Format: ORAL

Pere M. Mir-Rossell, Jaume Flexas, Antoni J. Far, Marc Carriqu

Universitat de les Illes Balears, Palma, Spain

The DNA content in the nucleus, commonly measured as genome size (GS), is considered a strong predictor of minimum cell size in eukaryotic organisms. In tracheophytes, the scaling between GS and cell size determines leaf anatomy and, consequently, plant growth capacity. However, the few studies involving bryophytes, which only considered stomatal guard cells of the diploid phase, suggest that GS-cell size scaling does not apply to this group. We measured leaf area, cell dimensions and cell wall thickness from mid-lamina, largest and smallest cells in phyllidia of 160 moss species with known GS. From these, cell area and volume and different key anatomical traits determining photosynthesis were calculated. We contrasted cell sizes with GS data through Standardized Major Axis (SMA) analyses.

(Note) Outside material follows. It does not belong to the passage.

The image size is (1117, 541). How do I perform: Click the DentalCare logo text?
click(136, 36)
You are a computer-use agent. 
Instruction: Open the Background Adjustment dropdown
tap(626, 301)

GS weakly explained the variability of laminal and maximum cell sizes (width, area and volume), but explained more than half of the variability in minimum cell sizes. While GS positively correlated with moss phyllid area, it did not significantly explain cell wall thickness or other anatomical traits. Notably, SMA slopes for cell sizes were considerably steeper than those reported for tracheophytes. Furthermore, maximum to minimum volume ratios showed greater variability in species with smaller GS. Our findings suggest that GS is a determinant of the minimum cell size in mosses, resembling trends observed in tracheophytes. This similarity holds between tracheophyte sporophytes (diploid leaf and guard cells) and moss gametophytes (haploid leaf cells), but not in moss sporophytes (diploid guard cells), implying a differential impact of GS based on cell and phase function. The relatively steeper SMA slopes and maximum to minimum volume ratios support the hypothesis that smaller GS (as seen in mosses) allow a greater cell size variability. Although not directly determining their physiology, GS could indirectly influence moss productivity and growth capacity by affecting phyllid area.